Summer festival opens with Debussyan delights, defiance.

by JEFF WINSLOW

A hundred years ago today, a shot heard around the world killed the heir to the throne of the Austro-Hungarian Empire, and within weeks Europe plunged into World War I. Long-simmering resentments and rivalries erupted all over the continent, and its greatest ever flowering of artistic optimism withered and collapsed.

The leading French figure of that flowering, and the first musical modernist, Claude Debussy, who had wrestled with the rampant Wagnerian esthetic of his day, and won, found in himself a streak of fervent patriotism. Though he was too old to go to war, he wrote to his friend and publisher Jacques Durand, “if, to assure victory, they are absolutely in need of another face to bash in, I’ll offer mine without question.”

At first he could not compose, but in the summer of 1915, Debussy was seized with a sudden determination to make a contribution only he could make. In short order this most painstaking of artists nearly doubled his catalog of mature piano music and wrote two chamber sonatas. A third was written over the next two years as he struggled against the cancer that would ultimately kill him. On each, the title page was emblazoned, “Claude Debussy, musicien français.”

Tara Helen O'Connor, Paul Neubauer and Nancy Allen perform Debussy's Sonata for Flute, Viola and Harp

Tara Helen O’Connor, Paul Neubauer and Nancy Allen perform Debussy’s Sonata for Flute, Viola and Harp. Photo: Tom Emerson.

The three sonatas, his only so-named essays in what had become a quintessentially German genre, deliberately thrust aside the enemy shades of Haydn and Beethoven to invoke earlier French models. They were his final masterpieces, sadly – three more planned sonatas were never completed. Instead, too weak to be moved, he died in an upstairs bedroom as German shells exploded in the surrounding streets of Paris just months before the armistice.

German music continues to dominate Chamber Music Northwest‘s offerings, like so many classical chamber music festivals. So it seems particularly apropos that in this anniversary year, artistic director David Shifrin chose an all-Debussy concert, including the three sonatas, for the opening salvo.

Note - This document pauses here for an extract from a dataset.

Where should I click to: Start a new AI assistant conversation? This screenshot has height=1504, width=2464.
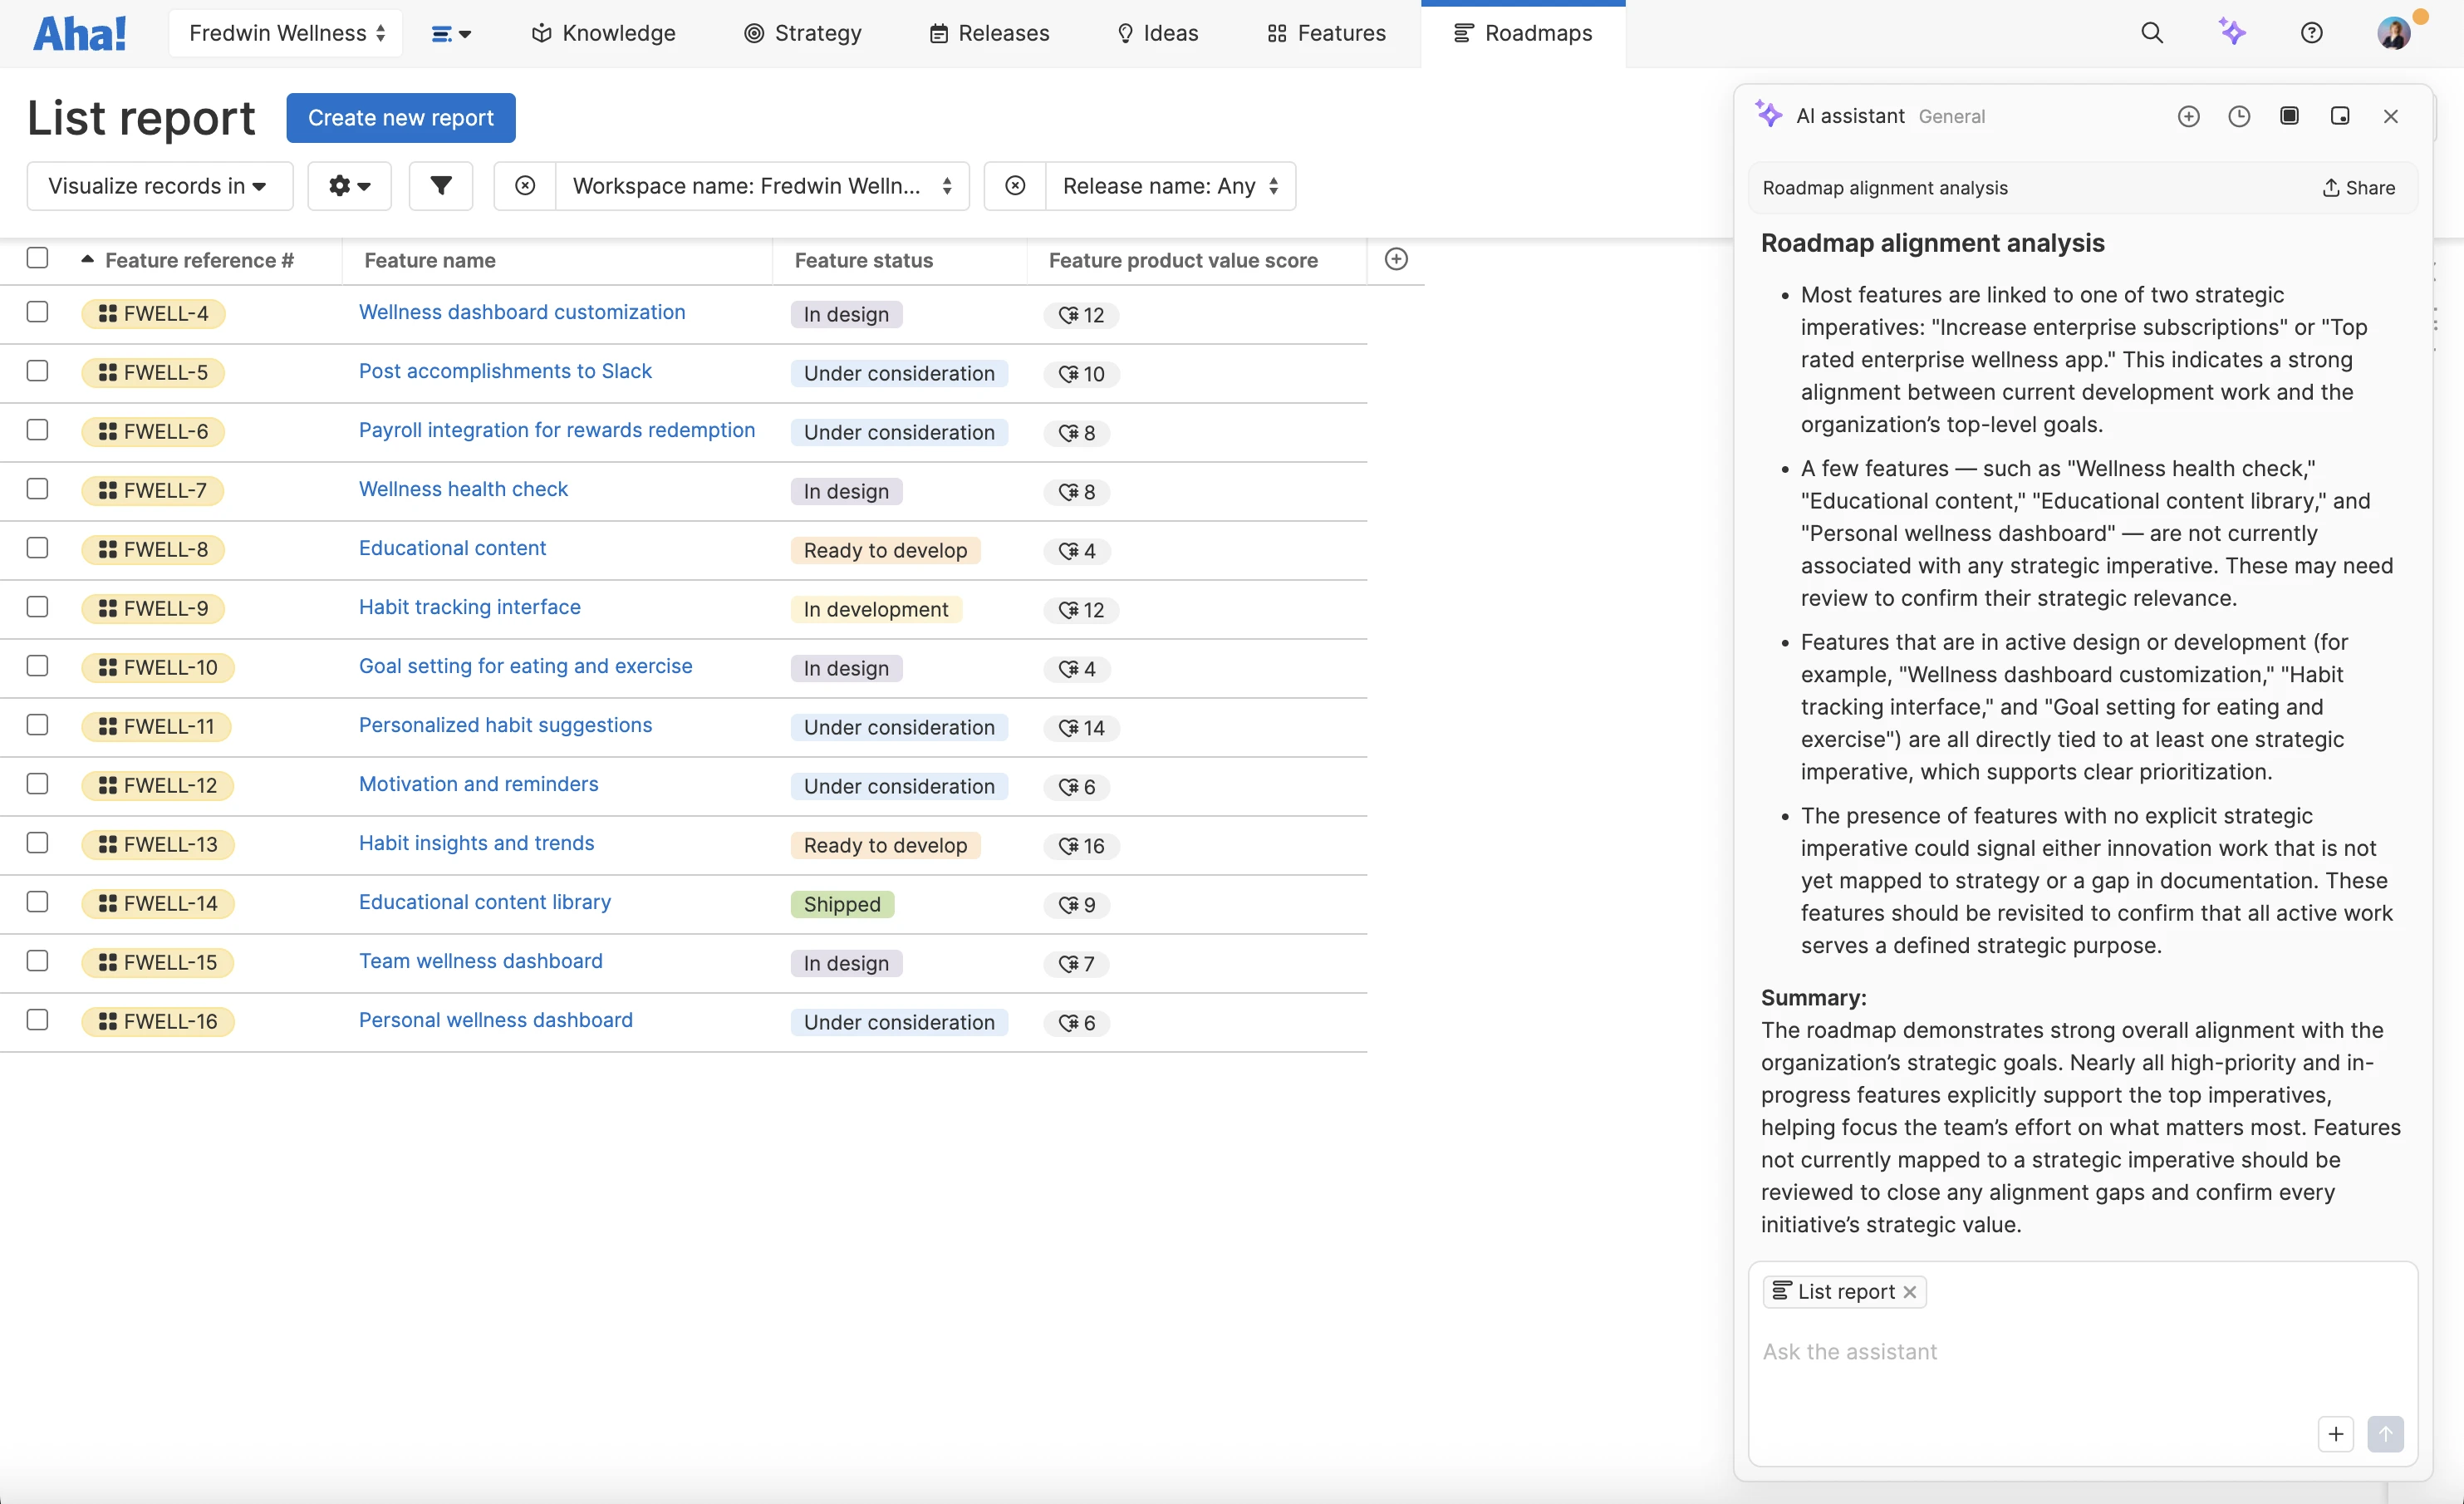click(2189, 116)
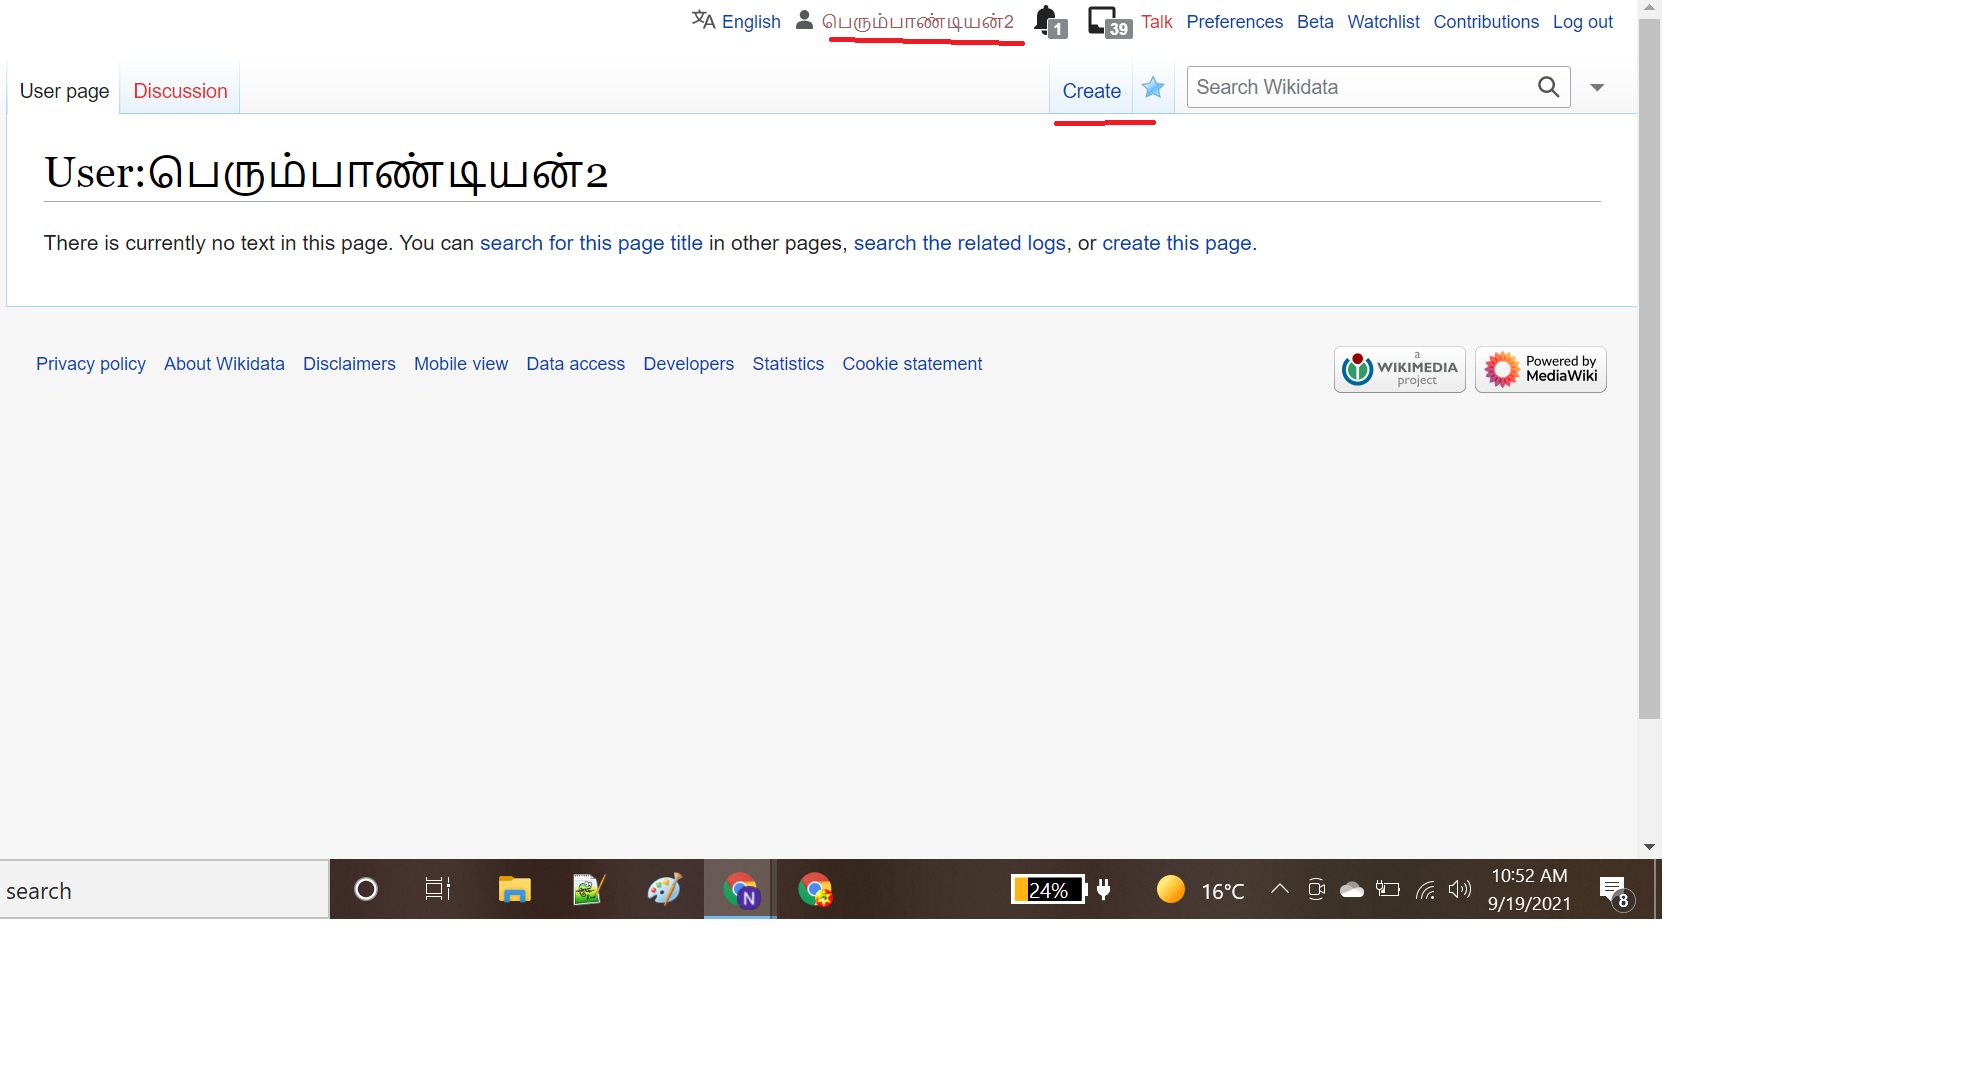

Rounding out the program was the clarinet and piano rhapsody, the great-granddaddy of all contemporary solo flute pieces, Syrinx, and Reed College composer David Schiff’s deft arrangement for clarinet and string quartet, Five Pieces and a Ghost from Debussy’s Children’s Corner. I caught these Tuesday evening at Portland State University’s Lincoln Performance Hall, and for a short time my always generous appetite for Debussy was well sated.